The description of a log-normal pattern is common to a large number of different communities, but the causes of that is highly controversial (MacArthur, 1960; May, 1975; Sugihara, 1980; Ugland and Gray, 1982; Tokeshi, 1996; Williamson and Gaston, 2005). A common interpretation is that the log-normal curve is a consequence of the Central Limit Theorem. According to MacArthur (1960) the opportunist species growth rate (≈ occasional or rare) would be controlled by environmental independent and stochastic variations, whose multiplicative effects would lead to a log-normal distribution. This would be a particular case in which the variable of interest would represent the abundance of the species, but it would not reflect any biological characteristic helping to understanding the communities' structuring mechanisms. Even the canonical hypothesis would be the expected result for a large group of data controlled by independent factors of multiplicative effects (May, 1975). In another situation, when the assemblages are controlled by biotic interactions, a broken-stick distribution appears (Macarthur, 1960). More recently the stochastic effects acting independently on each single species are believed to generate a distribution similar to a logarithmic series while biotic interaction would lead to a log-normal pattern (Sugihara, 1980; Tokeshi, 1990; Magurran and Henderson, 2003; Ulrich and Zalewski, 2006). If the community is composed of interacting and non-interacting groups, the final pattern is close to the log-normal but skewed to the left (Figure 1), usually interpreted as a result of the excess of rare species (Nee et al., 1991). This pattern has been empirically described for estuarine fishes (Magurran and Henderson, 2003) and for an assemblage of ground beetles (Ulrich and Zalewski, 2006).
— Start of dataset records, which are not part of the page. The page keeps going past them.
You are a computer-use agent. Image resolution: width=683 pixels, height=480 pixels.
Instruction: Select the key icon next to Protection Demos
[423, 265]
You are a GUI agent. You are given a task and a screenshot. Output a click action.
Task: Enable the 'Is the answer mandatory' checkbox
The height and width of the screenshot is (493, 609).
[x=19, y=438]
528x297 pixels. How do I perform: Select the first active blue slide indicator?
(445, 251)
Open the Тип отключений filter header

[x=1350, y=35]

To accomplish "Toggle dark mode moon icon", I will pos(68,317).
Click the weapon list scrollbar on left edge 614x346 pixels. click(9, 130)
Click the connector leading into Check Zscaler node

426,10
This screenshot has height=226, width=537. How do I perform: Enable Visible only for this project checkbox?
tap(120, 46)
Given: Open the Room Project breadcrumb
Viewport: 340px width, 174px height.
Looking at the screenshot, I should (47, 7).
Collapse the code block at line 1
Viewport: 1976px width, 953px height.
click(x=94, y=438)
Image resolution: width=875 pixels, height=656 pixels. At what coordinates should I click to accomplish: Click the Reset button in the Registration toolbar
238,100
The community's division into different groups was also suggested by other authors to explain the negative asymmetry (Ugland and Gray, 1982) as well as the interaction mechanisms in the community (Sugihara, 1980; Tokeshi, 1996). In the niche partitioning models, the negative asymmetry results from the resource division process (Sugihara, 1980; Tokeshi, 1996) and so, it would not be necessary to suppose that the rare species compose a community's non-interactive portion. The Random Fraction, Power Fraction (for values of k close to zero) and Sugihara's niche breakage models describe very similar patterns (Tokeshi, 1999). Among these, the Power Fraction model deserves attention, as it allows that small variations in the parameter k alter the degree of asymmetry of the distribution.

The neutral models also predict this asymmetrical log-normal pattern, although in these, the abundance of rare species depends on the migration intensity between the metacommunity and the local community. If the immigration process increases, the skewed-to-the-left log-normal changes in direction to a logarithmic series distribution (Bell, 2000; Hubbell, 2001).

Based on Monte Carlo simulations, McGill (2003) suggested the log-left-skew could emerge as a result of an increasing in sampling effort or from a sum of many temporal or spatial autocorrelated data sets, and so, caution is needed in quantifiyng and interpreting this characteristic biologically.

Although theoretically the logarithmic series and the log-normal patterns are a consequence of different mechanisms, empirically they are difficult to be distinguished (Mouillot and Wilson, 2002). As is expected, in a sampled community the majority of the rare species are missing and even if the population is log-normal distributed, the resulting pattern is the truncated log-normal (Preston, 1948). The problem with the truncated log-normal is that it is indistinguishable from the logarithmic series if the median is before the truncation point (Magurran, 2004). Actually, these two classic patterns like the geometric series and the broken-stick ones are basically used as reference patterns for other mechanistic models which go beyond the statistical description.

4.4. Observed patterns and causal mechanisms

In the last 30 years, an inversion in the focus has been observed, where the models evolved from the simple description of the patterns of relative abundance to the simulation of causal processes based on ecological theories of community organization. The relevant point is that starting from different processes the same patterns were arrived at, and so, the simple adjustment of the data to a model does not necessarily implicate in the acceptance of its theoretical background (McGill et al., 2007). This acceptance depends, above all, on a priori scientific judgment of how realistic are their premises, although indeed, these cannot be tested.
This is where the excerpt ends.